The Pyramid of Memory
Margaret arranged the photographs on the coffee table in a small pyramid—her children at the base, grandchildren in the middle, great-grandchildren at the peak. The morning sun caught the silver frames, casting shadows across the room like the passage of years.
Her cat, Sphinx, named for the creature she'd once read about in stories, blinked golden eyes from his perch on the windowsill. At seventeen, he moved slowly now, much like Margaret herself. Both carrying their years gracefully, she liked to think.
She reached for her daily vitamin, the small tablet resting beside her tea. How strange that in youth, she'd never imagined such rituals—the measured care of aging, the small tendernesses required to maintain this vessel that had held her through seven decades.
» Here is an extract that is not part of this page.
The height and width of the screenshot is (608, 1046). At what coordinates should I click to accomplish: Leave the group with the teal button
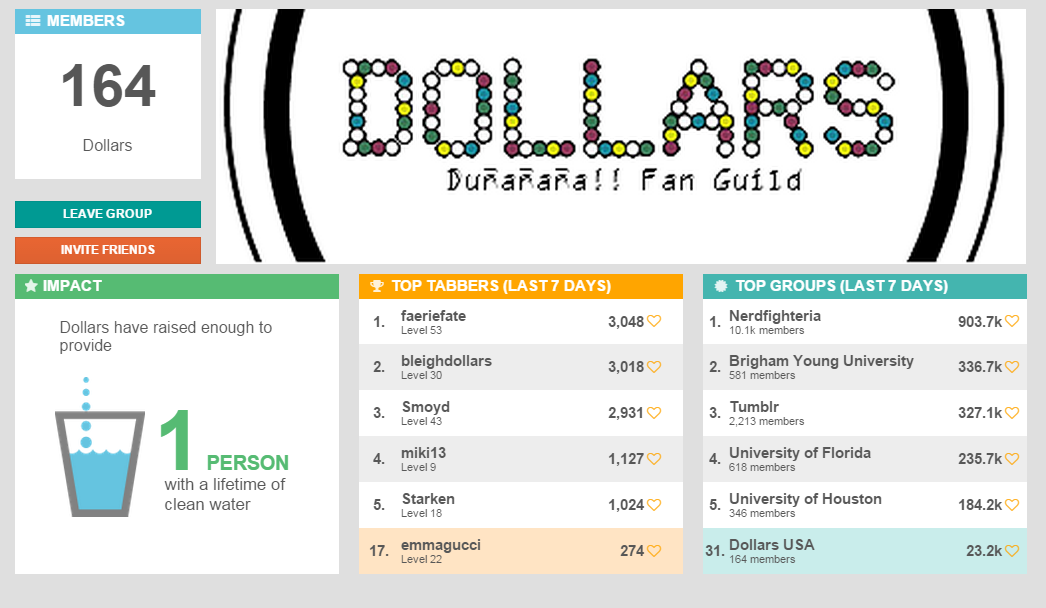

"Remember, Grandma?" her granddaughter Lily had asked yesterday, "when you taught me to swim?" The memory surfaced warm and bright: the community pool, chlorine-scented air, Lily's small hands gripping Margaret's weathered ones. "Trust the water," she'd said then. "Let it hold you."
Now, standing in her quiet kitchen, Margaret understood she was teaching them something else entirely—how to trust time, how to let it hold them. The photographs on the table were her true pyramid, built not of stone but of love and memory, lasting beyond her like the ancient riddle-keeper whose name her cat bore.
Sphinx stretched, arched his back, and leaped gracefully to the floor, padding toward her. Margaret smiled, running fingers through soft fur. Some legacies were written in photograph albums, some in swimming lessons passed down like breathing, some in the quiet companionship of old cats who remembered everything and spoke nothing.
Outside, the morning deepened. Somewhere, Lily was probably swimming, trusting water her grandmother had taught her to trust. Somewhere, a pyramid of photographs was being built, layer by layer, love by love. Margaret sipped her tea and felt exactly how ancient wisdom felt: not heavy at all, but light as morning, enduring as memory.